• _EXERCISE DESCRIPTION_
Filter the data for "This" and copy matching lines.

INFORMATION PROVIDED Start Marker

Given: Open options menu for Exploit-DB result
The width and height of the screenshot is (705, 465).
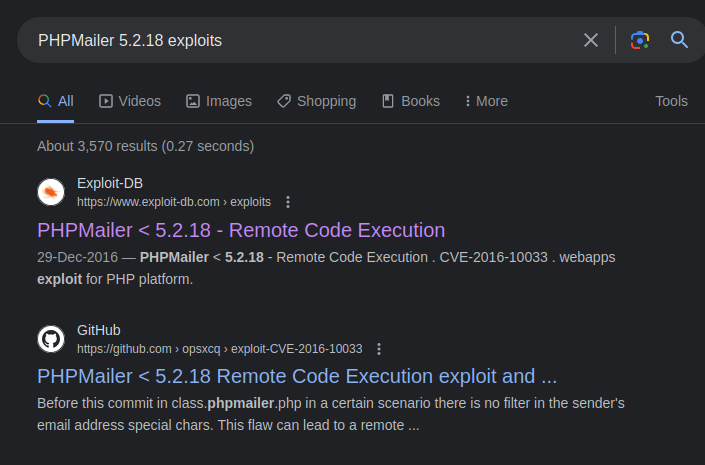Looking at the screenshot, I should pyautogui.click(x=288, y=202).
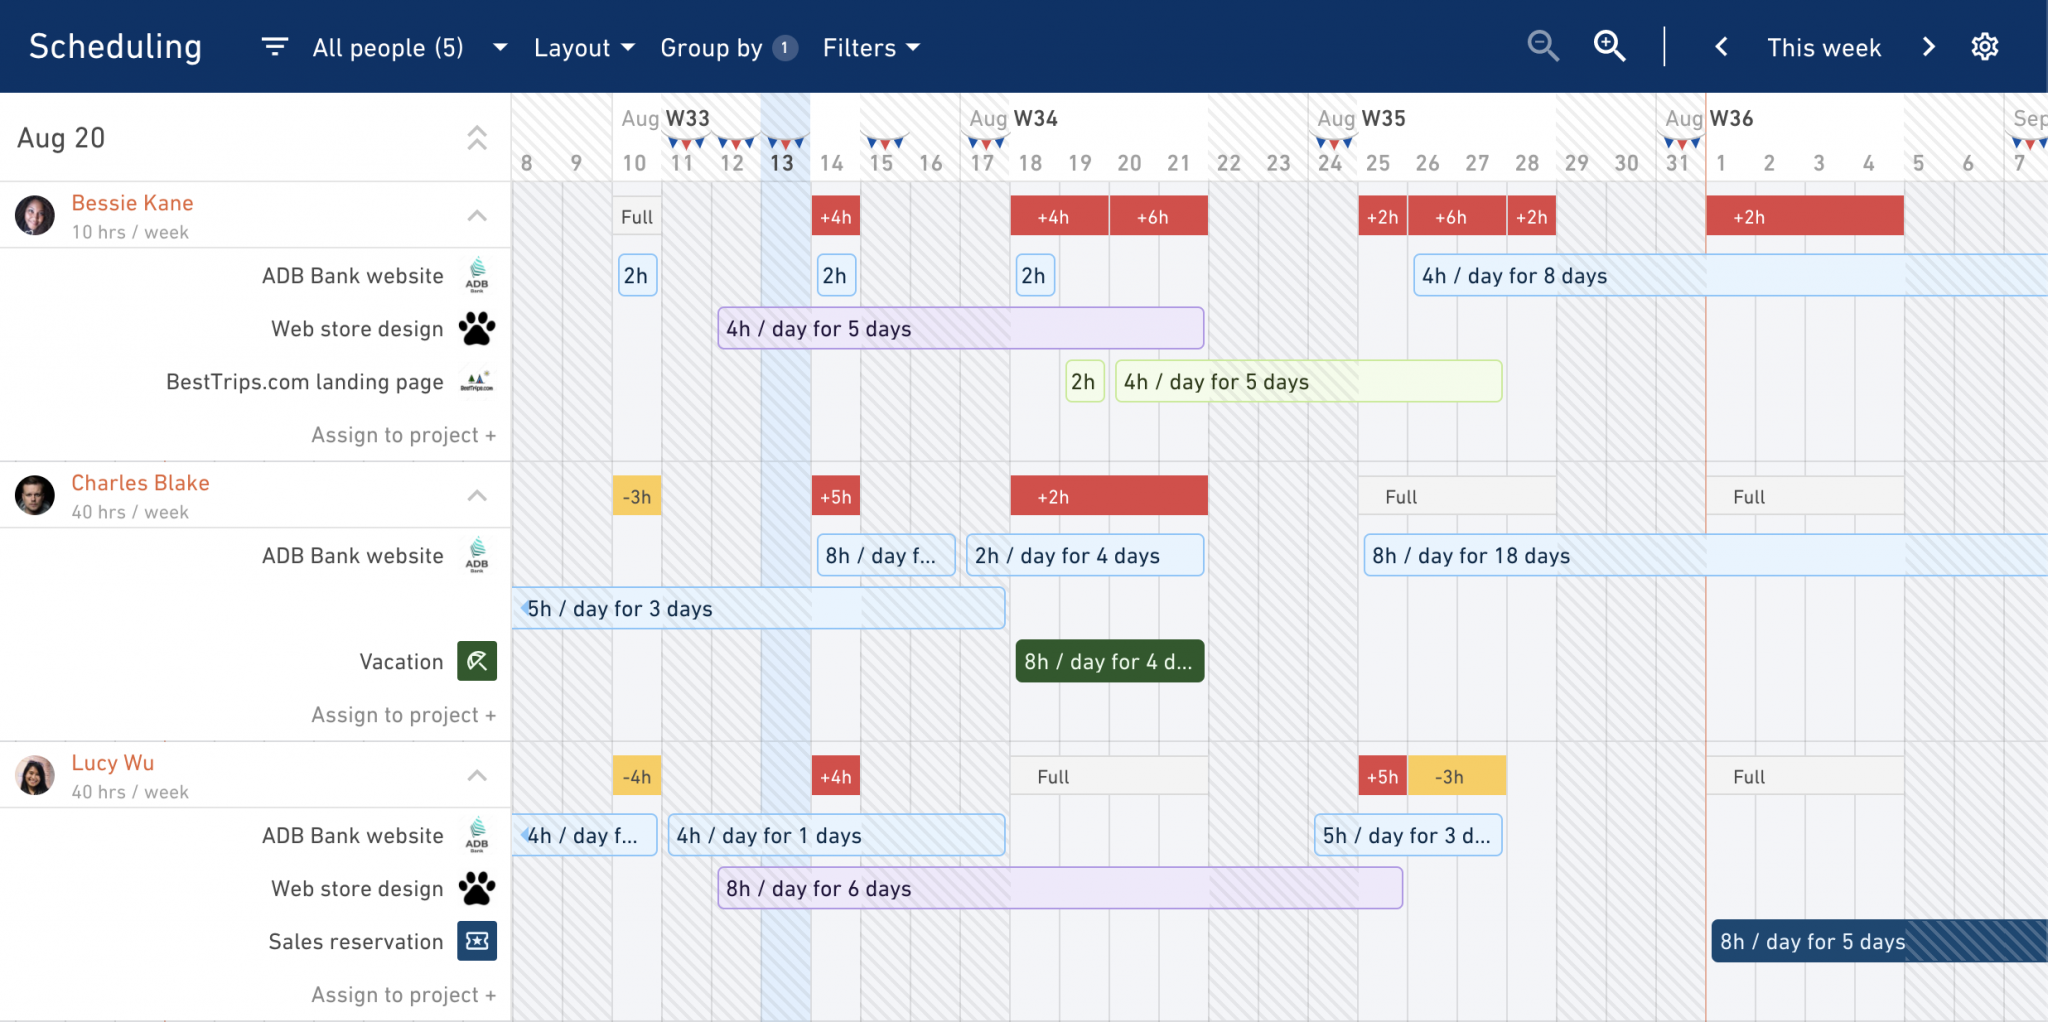Click the people filter lines icon
Viewport: 2048px width, 1022px height.
(275, 47)
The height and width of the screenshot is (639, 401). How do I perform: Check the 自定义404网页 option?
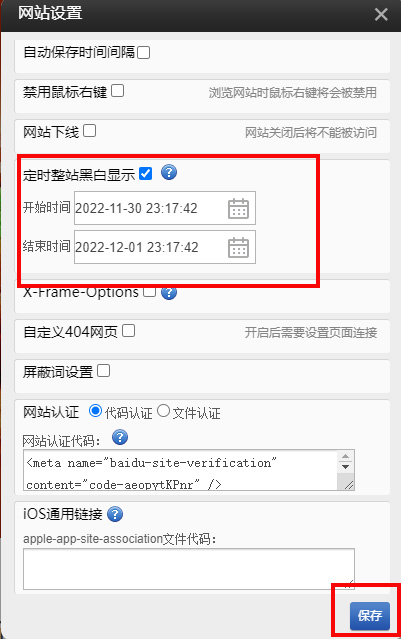[128, 331]

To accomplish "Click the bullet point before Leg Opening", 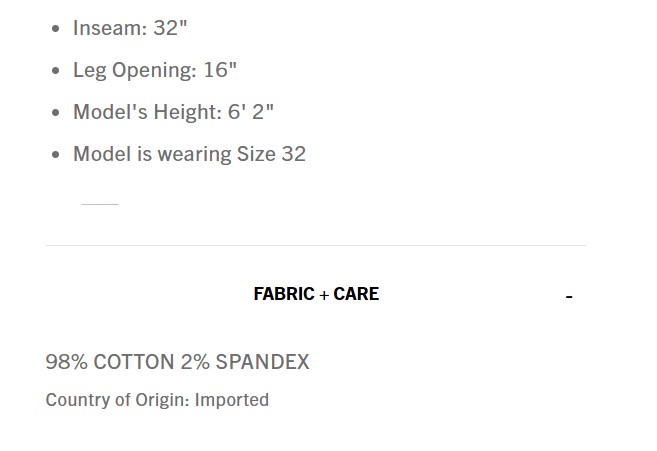I will tap(56, 71).
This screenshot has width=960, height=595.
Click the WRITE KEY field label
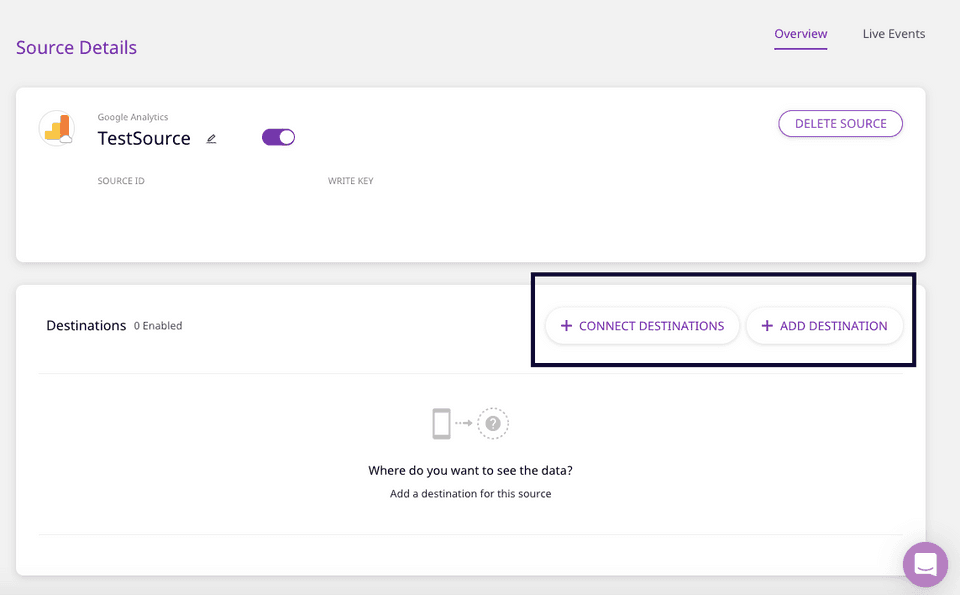click(350, 182)
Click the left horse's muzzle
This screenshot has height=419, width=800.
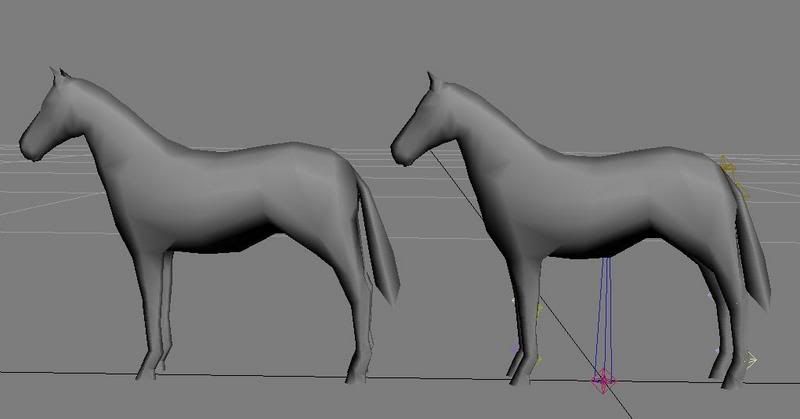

INFORMATION PROVIDED End Marker

• _REPLY_
This screenshot has width=960, height=595.
This screenshot has height=419, width=800.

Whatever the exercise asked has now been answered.